The booth, by the way, was pristine — well-funded, glossy, full of energy. A shiny reflection of a company that wants the world to see its best face. But knowing what had just happened behind the scenes? The whole thing felt hollow. A company willing to gut its own soul and smile for the camera.
Then, after the show wrapped and attendees flew home, more cuts came. Several booth staffers — who had just spent a grueling week delivering demos, shaking hands and flying the company flag — were laid off when they got back.
Let that sink in.
The companies that do this right now are not scrappy startups making painful survival decisions. These were profitable, established companies. The same ones that issue statements about ESG goals, diversity pledges and “bringing people together.” The ones that sponsor keynotes on the future of work and plaster booths with feel-good slogans.
But apparently, that sense of unity doesn’t extend to their own teams.
There’s something deeply unsettling about that. A kind of moral dissonance that’s become too easy to ignore. We praise the product but turn a blind eye to the people behind it. Even when those people are quietly being pushed out—mid-sentence, mid-show.
And make no mistake, this isn’t just a human resources issue. It’s a trust issue.
If a company is willing to cast out its most public-facing employees without so much as a whisper, what makes you think they’ll treat you — an integrator, consultant or enterprise buyer — any differently?
How long before they lay off the support staff that knows your deployment inside and out? How long before someone in finance decides to sunset the product you’re using because it’s not hitting margin goals?
I’ve said it before: Choose your partners wisely. Not just based on specs, roadmaps or booth swag. Watch how they treat their people. It’s the clearest sign you’ll get about long-term reliability.
If the team working the booth isn’t sure they’ll still have a job by Monday, that’s not a company to bet your infrastructure on.
We all love innovation. AI-driven cameras. Adaptive acoustics. Immersive content experiences. The future of collaboration is bright, no doubt. But while the technology dazzles, it’s up to us to stay clear-eyed. A trade show is a highlight reel. The real story is what companies do when no one’s watching.
Not how many tech tools they donate to schools. Not how many badges they scan. But how, away from the cameras, they quietly take food off the tables of the very employees who built their success.

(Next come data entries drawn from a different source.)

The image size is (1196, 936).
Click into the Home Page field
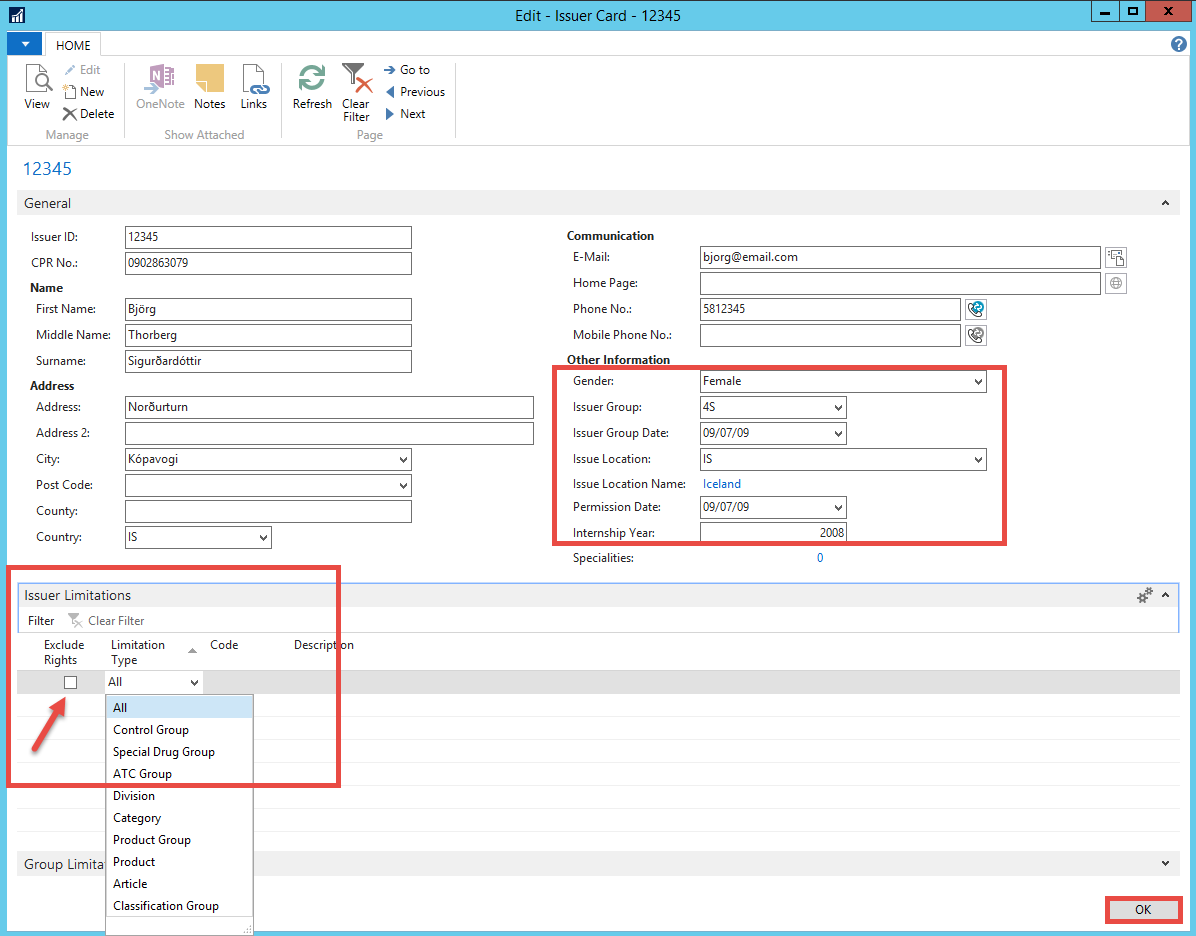click(x=900, y=283)
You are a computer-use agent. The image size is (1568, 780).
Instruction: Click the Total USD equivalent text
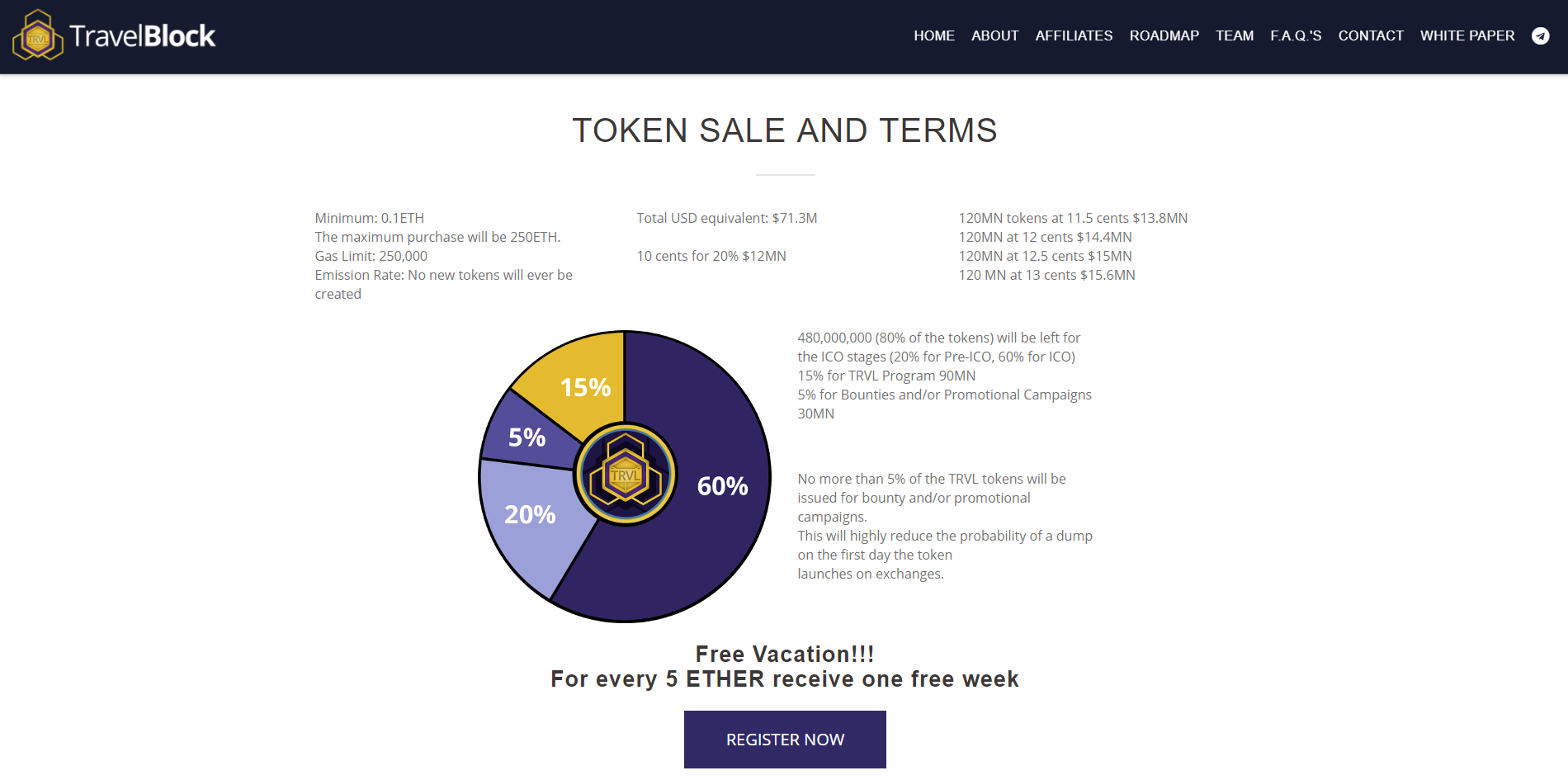[x=726, y=218]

That’s not just irony. That’s galling, disingenuous hypocrisy.
A vendor’s internal culture always bleeds into the customer experience. Into support calls. Firmware updates. Feature requests. Channel relationships. Everything.
And if they treat their people like they’re expendable, you’d better believe they’ll treat you the same way.
The vendor I’m referring to still had a beautiful booth. Still had a product worth seeing. Still had polished messaging about how much they value their partners.
But once you know what was happening behind the scenes, it’s hard to see anything but the hollowness of it all.
So here’s the real takeaway from InfoComm 2025: Don’t just ask what new product impressed you. Ask who impressed you by how they treat their team. Ask who built their booth around respect — not just revenue.
Because that’s the company worth doing business with.